§ **Consigne 1**:
Traduisez en anglais cette phrase du texte d'étude : « L'invention peut se donner libre cours. »

§ **Texte d'étude**:

##############################

La Presse Anarchiste

La question anarchiste

La contre-culture est une culture en puis­sance. Elle peut être au moins — si elle n’est pas à brève ou longue échéance récu­pé­rée par l’idéologie domi­nante — le ter­reau d’une nou­velle culture.

Une des rai­sons de sa fra­gi­li­té, c’est l’absence de pas­sé. On peut évi­dem­ment consi­dé­rer cela comme un avan­tage et comme un attrait sup­plé­men­taire. Pas de tra­di­tion contrai­gnante, pas de modèles étouf­fants, pas de savoir à ingur­gi­ter ou à res­pec­ter. L’invention peut se don­ner libre cours. La vie retrouve sa spon­ta­néi­té, enva­hit les ter­rains de jeu inter­dits. Mais la spon­ta­néi­té s’épuise dans la répé­ti­tion, la pen­sée tourne court quand elle s’enferme dans un cercle d’idées res­treint. L’expression se fige quand elle ne trouve plus de formes sur les­quelles s’appuyer. La contre-culture se cherche donc un pas­sé, ou des pas­sés en s’emparant de frag­ments pré­le­vés sur des cultures anciennes, de pré­fé­rence exo­tiques (boud­dhisme, hin­douisme) ou des cultures écra­sées par l’impérialisme blanc (Afrique, Indiens d’Amérique) ou encore sur des tra­di­tions mar­gi­nales (éso­té­risme).

##############################

§ **Données fournies**:
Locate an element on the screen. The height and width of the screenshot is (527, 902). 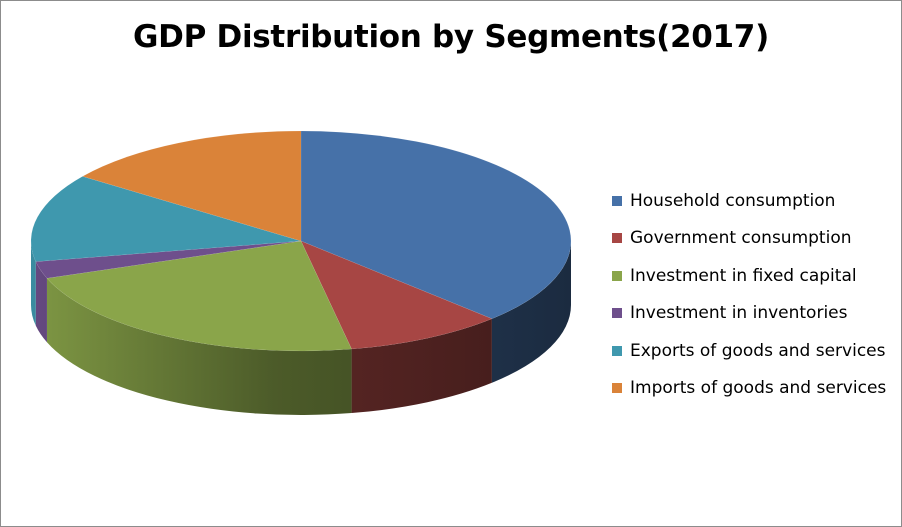
pie-slice-side-investment-in-inventories is located at coordinates (41, 302).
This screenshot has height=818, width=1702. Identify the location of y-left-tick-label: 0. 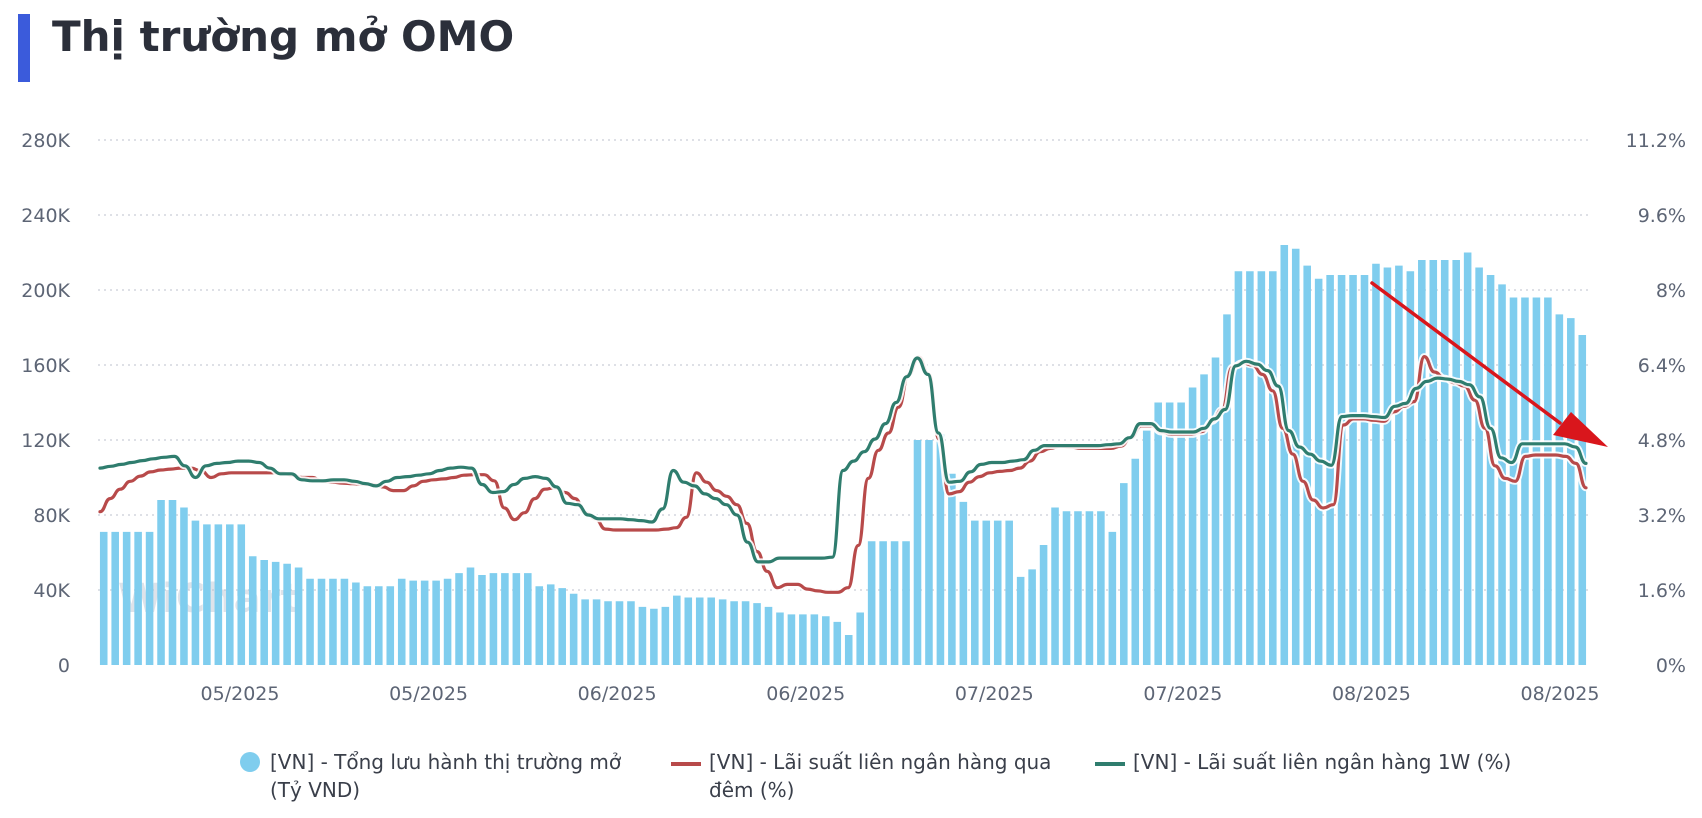
(64, 666).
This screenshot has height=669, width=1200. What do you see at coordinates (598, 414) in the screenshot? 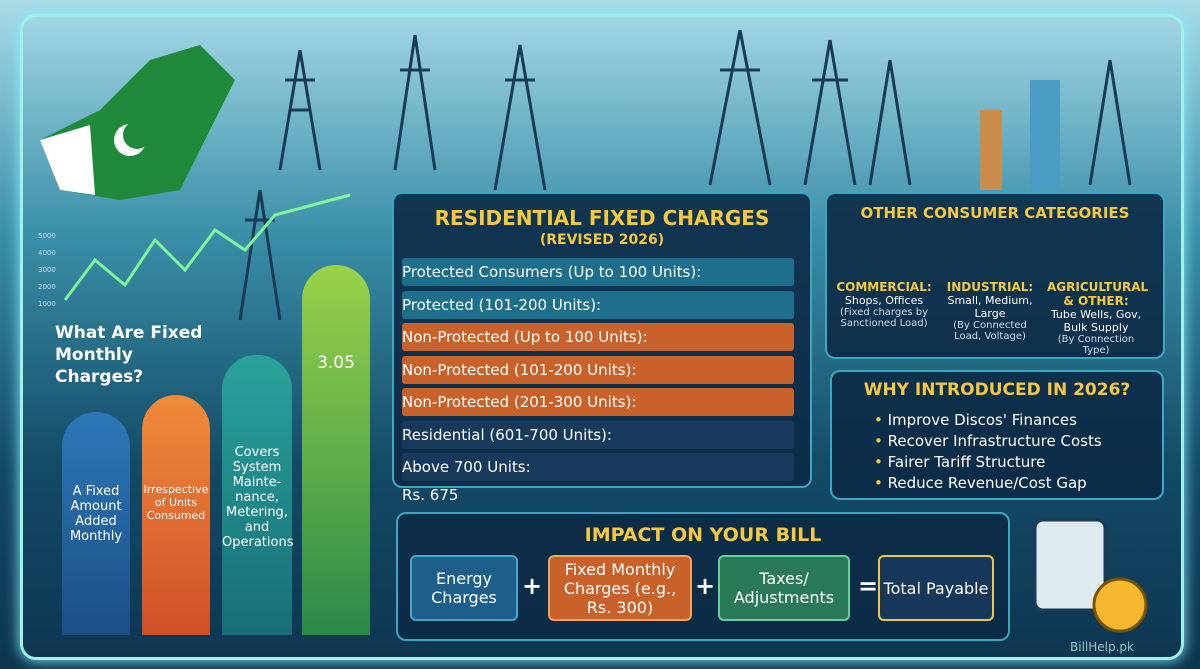
I see `table-row: Non-Protected (201-300 Units):Rs. 350` at bounding box center [598, 414].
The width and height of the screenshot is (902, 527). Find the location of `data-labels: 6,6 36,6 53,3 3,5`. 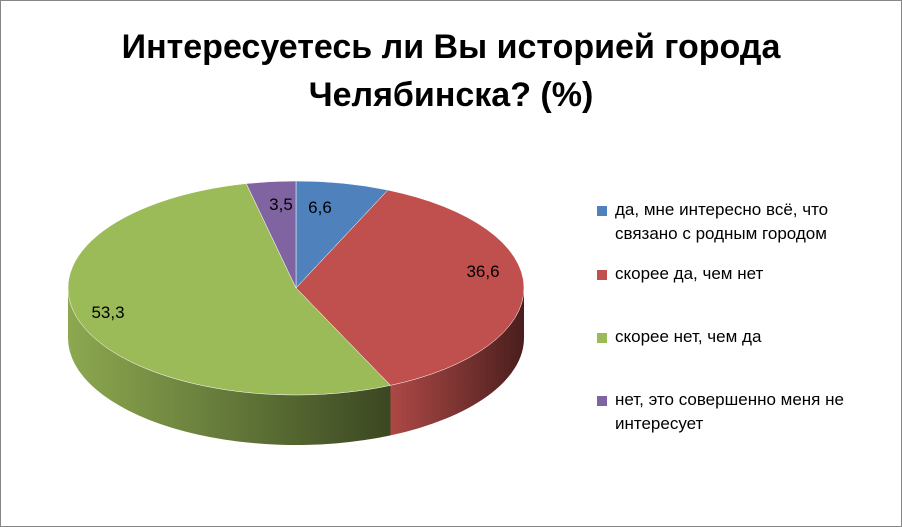

data-labels: 6,6 36,6 53,3 3,5 is located at coordinates (295, 258).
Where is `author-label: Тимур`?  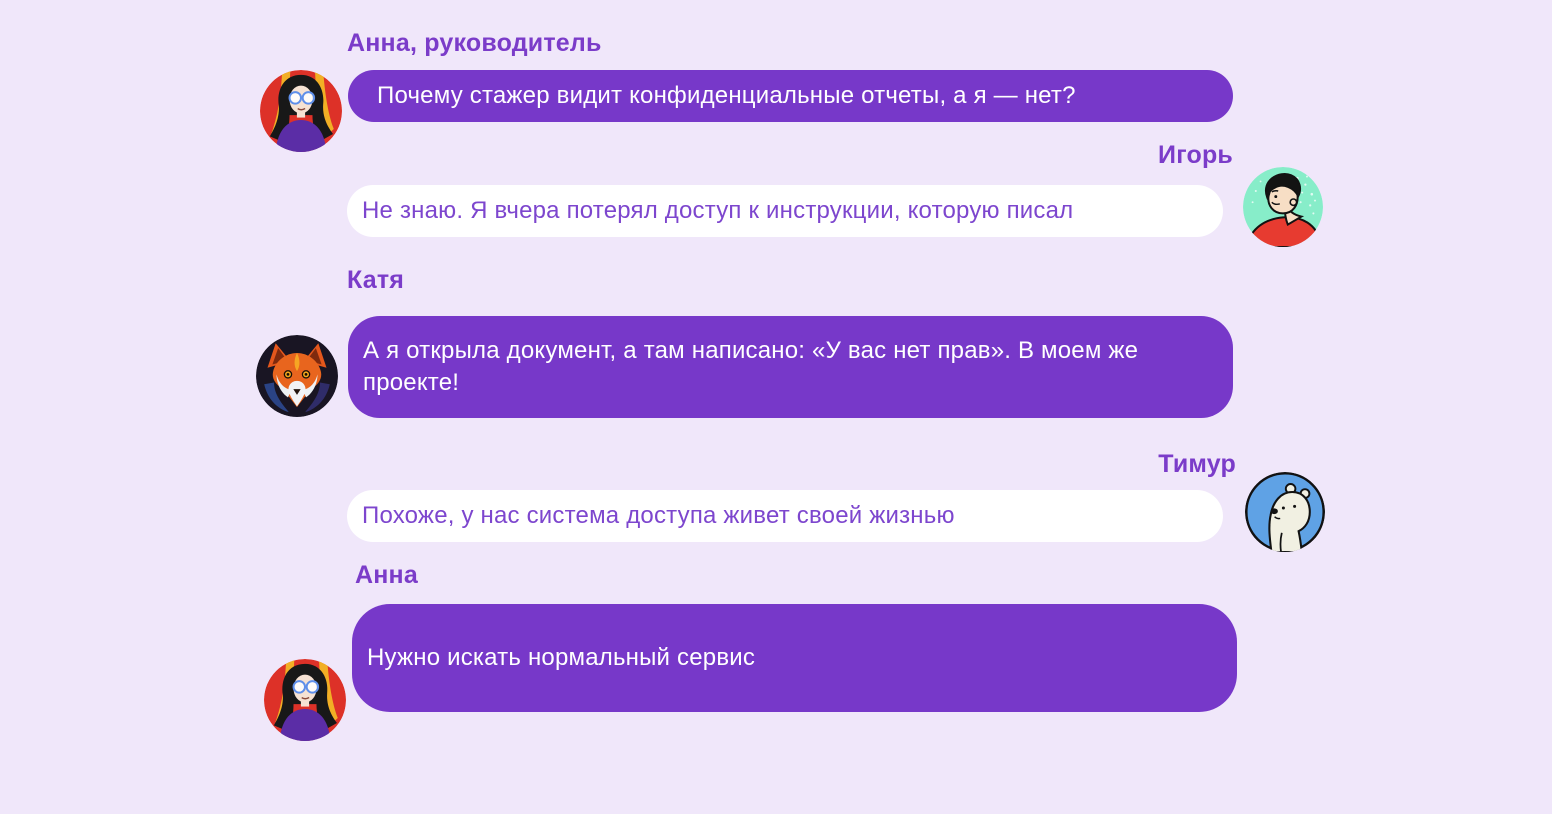
author-label: Тимур is located at coordinates (1197, 464).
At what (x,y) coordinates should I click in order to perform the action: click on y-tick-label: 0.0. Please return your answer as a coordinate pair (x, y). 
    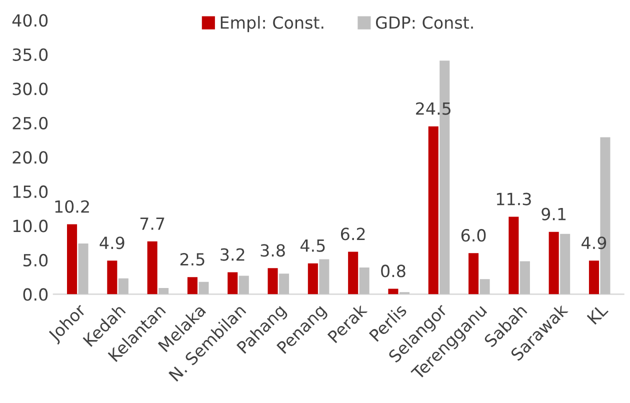
    Looking at the image, I should click on (36, 294).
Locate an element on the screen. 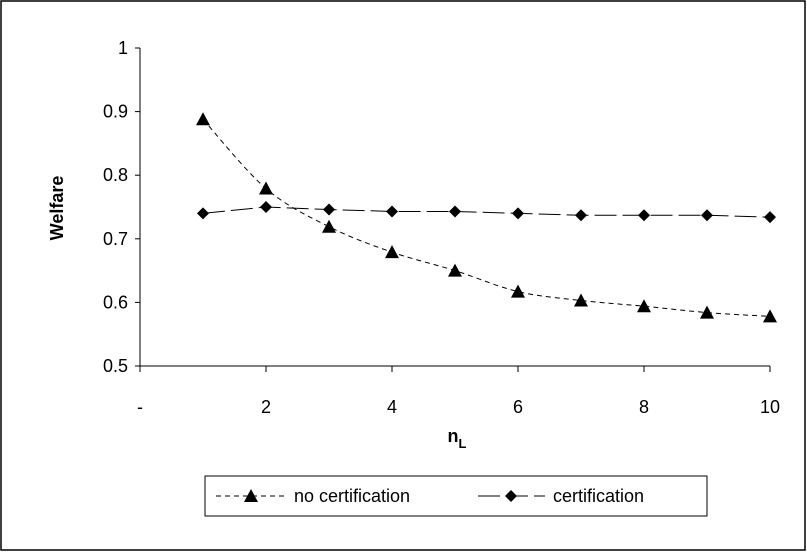 This screenshot has width=807, height=552. y-tick-label: 0.7 is located at coordinates (116, 239).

##############################

§ **Consigne 2**:
Relevez, dans les entrées, chaque ligne où figure le mot « should ».

§ **Réponse rédigée 1**:
Invention can be given free rein.

§ **Réponse rédigée 2**:
At what (x,y) coordinates should I click in order to perform the action: click on y-tick-label: 0.0. Please return your answer as a coordinate pair (x, y). 
    Looking at the image, I should click on (36, 294).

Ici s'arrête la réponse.